Italy is struggling to accommodate a wave of migrants crossing the Mediterranean from Libya, and France, Austria and Switzerland have started to send sub-Saharan migrants back to Italy if they first entered Europe there. Renzi said Europeans must share the burden and migrants should be distributed fairly across the continent.

But the various European plans being discussed, including a still-to-be defined military intervention to disrupt the people-smuggling trade, is prompting derision in Libya and claims the Europeans do not understand the scale or complexity of the migration.

Jamal Zubia is the head of the foreign media department of the Tripoli-based government, one of two governments locked in a power struggle in Libya.

“They do not want to understand this. When they say, 'We are going to hit the infrastructure,' what infrastructure do we have? [They will hit] These fishing boats, or they will hit rocks where the fishing boats are,” said Zubia.

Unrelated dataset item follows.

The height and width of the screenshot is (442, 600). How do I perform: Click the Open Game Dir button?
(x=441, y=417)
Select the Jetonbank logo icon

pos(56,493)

The European Union has asked the U.N. Security Council to endorse a military mission to combat people-smugglers. Neither the government in Tripoli nor the internationally recognized government that fled the Libyan capital last summer and is now based in the country’s east are prepared to give consent.

In 2014, an estimated 170,000 people crossed the Mediterranean from Libya. European officials fear the number this year could climb much higher without robust interdiction.

Altaher Mohammed Makni is a member of the Tripoli government and comes from Libya’s desert south. He said European countries have money and should be helping the migrants’ source countries to develop and invest in projects in sub-Saharan Africa. That would help to deter migrants from leaving, he argued.

But he did think Libya should establish migrant detention centers in the south of the country and not on the coast. Once the migrants reach the seashore it was too late, he said.

But he said one of the biggest challenges was to persuade Libya’s neighbors to facilitate the deportation of migrants from Libya. "The neighboring countries the migrants have passed through must allow us to deport them back through the same route but they block this happening," he said.

Libya is on the verge of bankruptcy after a yearlong civil war and standoff between rival governments, and does not have the money to fly the thousands of migrants back to their home countries.